You ALWAYS have terrain you can kill people with in Bulletstorm.  Ranging from the conveniently explosive trash incinerators to the giant cacti to holes in half-collapsed buildings that should never stay up (and almost never survive your destructive passing), the game offers a murderous smorgasbord of options with a side of good old dick-shooting, if you feel like it.  I never got to freeze anyone under a lake, admittedly, but you can't have everything.  I'd expect a freeze ray of some sort in Bulletstorm 2, if I thought there was going to be one.

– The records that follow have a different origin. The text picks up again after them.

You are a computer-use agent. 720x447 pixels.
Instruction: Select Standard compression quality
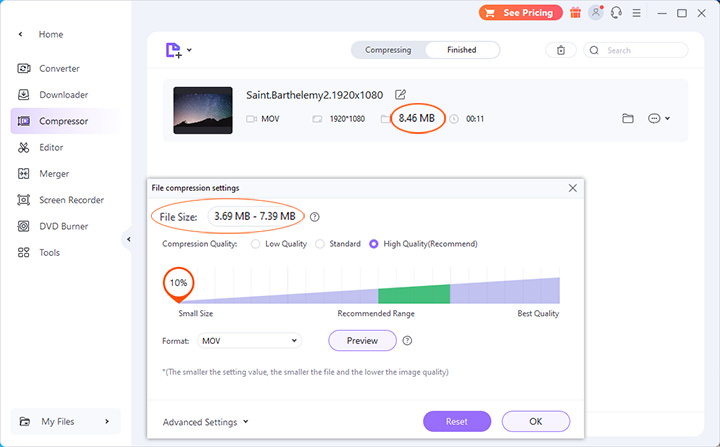click(320, 243)
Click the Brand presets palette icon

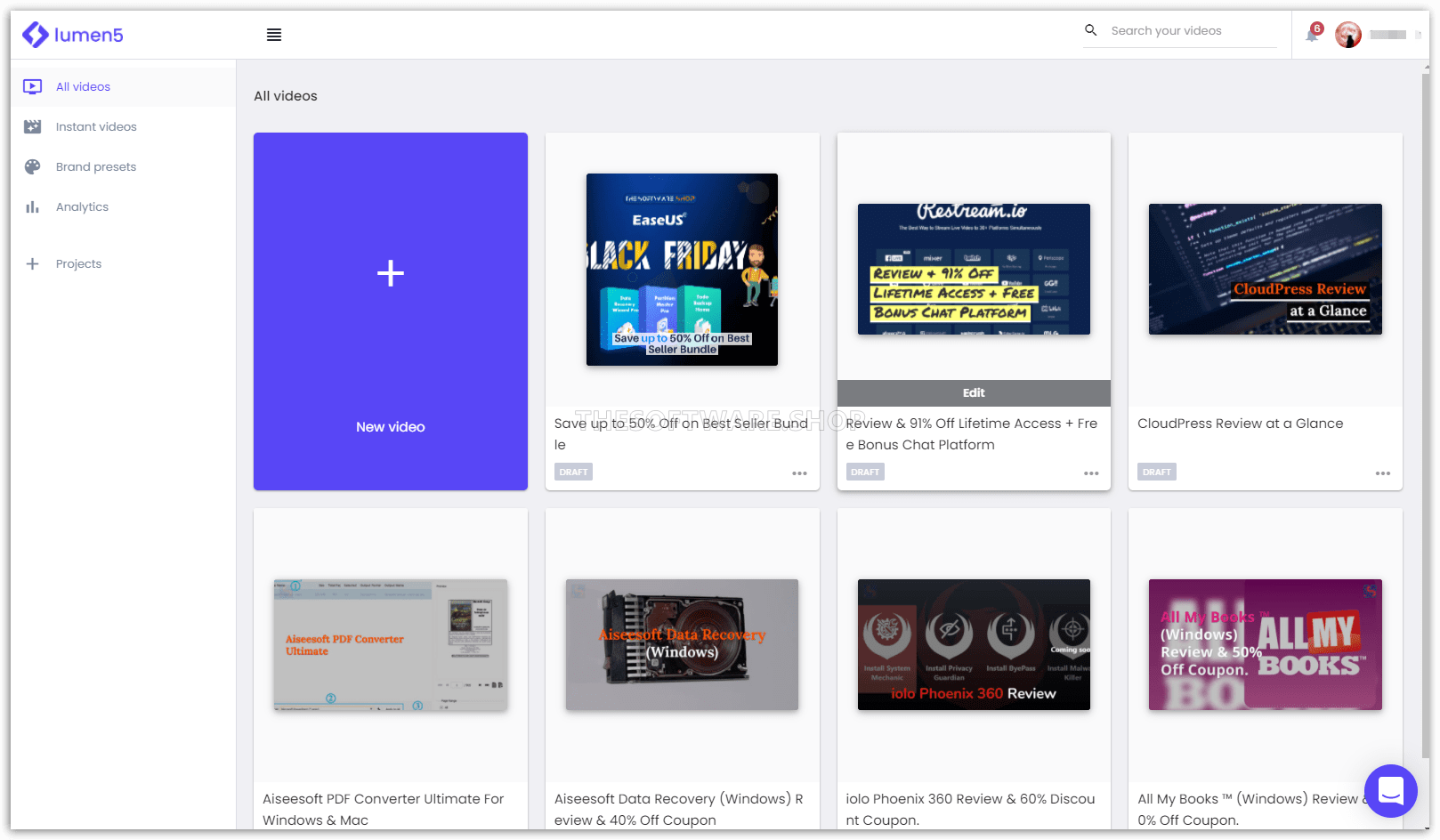33,166
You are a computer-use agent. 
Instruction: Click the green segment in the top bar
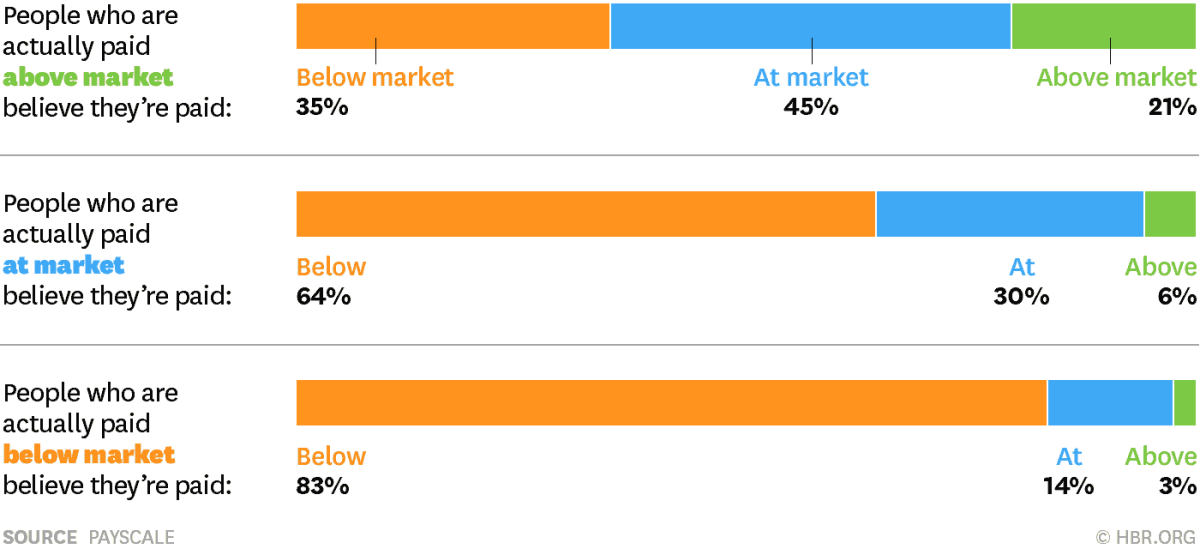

The characters fit the setting, and the VAs were all top-notch.  Steve Blum is always on his game, but he nonetheless whacked the role of Grayson Hunt out of the park, and I can't think of anyone who could do a better Trishka Novak than Jennifer Hale.  Andrew Kishino made a good straight-man to the other leads in Ishi Sato, the murderous man-machine.  In terms of dialogue, the profanity was as obscenely creative as the violence, with writers making up disgusting new kennings (or sometimes just profane nonsense phrases) for any and every situation that the VAs delivered with palpable glee.  Though subtler, the Newsbots and occasional propaganda material gave us a glimpse into the parodically decadent, rotting culture that brought on the catastrophe that is Elysium.

The plot was serviceable - it wasn't the main attraction, but it provided sufficient motive for the main characters' actions, and despite one glaring oddity at the end, it was fairly tight.  Chekov's Gun was always fired if introduced.  It was usually fired into an unsuspecting enemy to launch him off a cliff, into a rotary fan, or just into a giant, spiked cactus.  But it was always fired.

In the end, while this wasn't as great a game as a Mass Effect 2 or as repeatably playable as a Left 4 Dead/2, it was a kick to play.  And said kick often threw an enemy off a cliff, which is always a plus for video games in my book.